WHAT TO PRODUCE » Please copy the data below exactly; none of the pictures in it belong in the copy.

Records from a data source
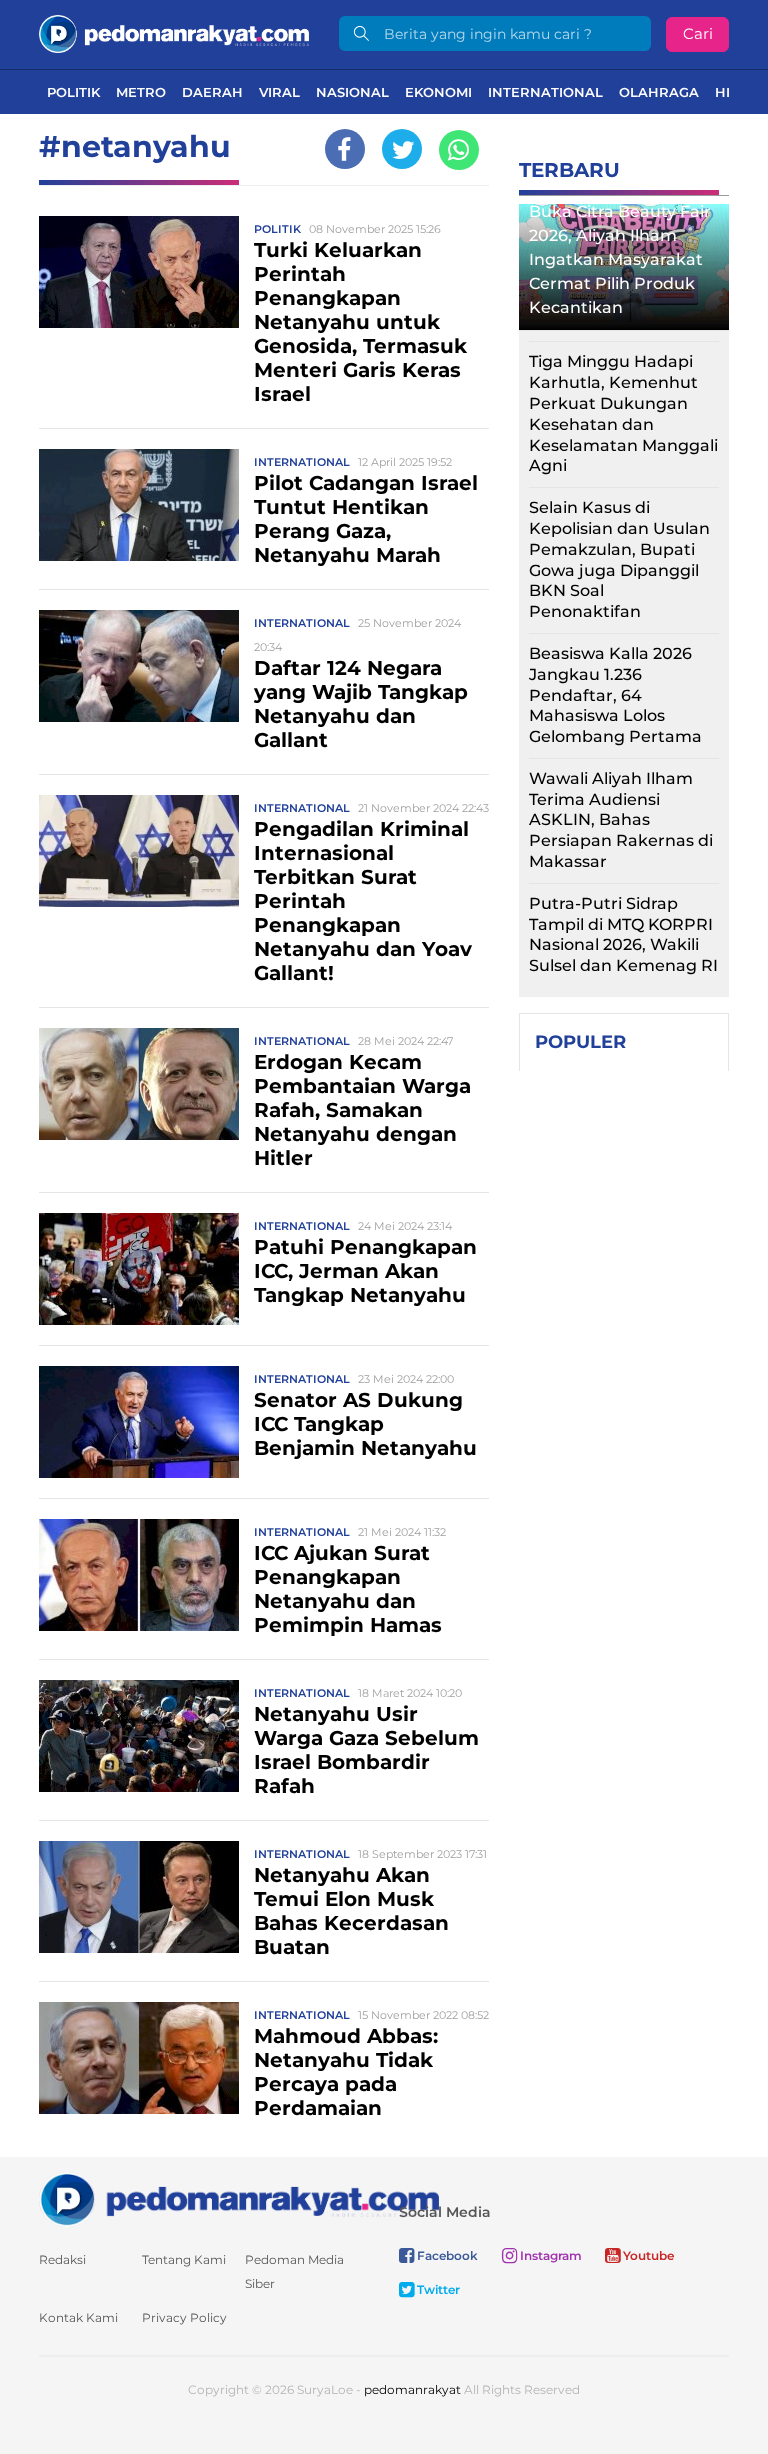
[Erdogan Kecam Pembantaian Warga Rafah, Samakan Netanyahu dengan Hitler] (139, 1082)
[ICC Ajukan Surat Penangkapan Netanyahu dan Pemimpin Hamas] (139, 1573)
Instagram (549, 2255)
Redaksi (62, 2259)
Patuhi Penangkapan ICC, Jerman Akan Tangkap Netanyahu (365, 1271)
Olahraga (659, 92)
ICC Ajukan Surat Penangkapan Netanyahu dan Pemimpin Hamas (348, 1589)
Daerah (212, 92)
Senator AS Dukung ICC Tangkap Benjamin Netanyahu (365, 1424)
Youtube (647, 2255)
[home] (239, 2198)
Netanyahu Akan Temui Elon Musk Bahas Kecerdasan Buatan (351, 1911)
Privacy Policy (184, 2317)
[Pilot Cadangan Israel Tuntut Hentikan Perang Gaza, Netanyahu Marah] (139, 503)
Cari (698, 33)
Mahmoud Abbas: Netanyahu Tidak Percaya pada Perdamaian (346, 2072)
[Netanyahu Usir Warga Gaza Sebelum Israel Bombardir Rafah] (139, 1734)
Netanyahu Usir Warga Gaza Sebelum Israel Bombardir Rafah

TASK SOLUTION »
[Erdogan Kecam Pembantaian Warga Rafah, Samakan Netanyahu dengan Hitler] (139, 1082)
[ICC Ajukan Surat Penangkapan Netanyahu dan Pemimpin Hamas] (139, 1573)
Instagram (549, 2255)
Redaksi (62, 2259)
Patuhi Penangkapan ICC, Jerman Akan Tangkap Netanyahu (365, 1271)
Olahraga (659, 92)
ICC Ajukan Surat Penangkapan Netanyahu dan Pemimpin Hamas (348, 1589)
Daerah (212, 92)
Senator AS Dukung ICC Tangkap Benjamin Netanyahu (365, 1424)
Youtube (647, 2255)
[home] (239, 2198)
Netanyahu Akan Temui Elon Musk Bahas Kecerdasan Buatan (351, 1911)
Privacy Policy (184, 2317)
[Pilot Cadangan Israel Tuntut Hentikan Perang Gaza, Netanyahu Marah] (139, 503)
Cari (698, 33)
Mahmoud Abbas: Netanyahu Tidak Percaya pada Perdamaian (346, 2072)
[Netanyahu Usir Warga Gaza Sebelum Israel Bombardir Rafah] (139, 1734)
Netanyahu Usir Warga Gaza Sebelum Israel Bombardir Rafah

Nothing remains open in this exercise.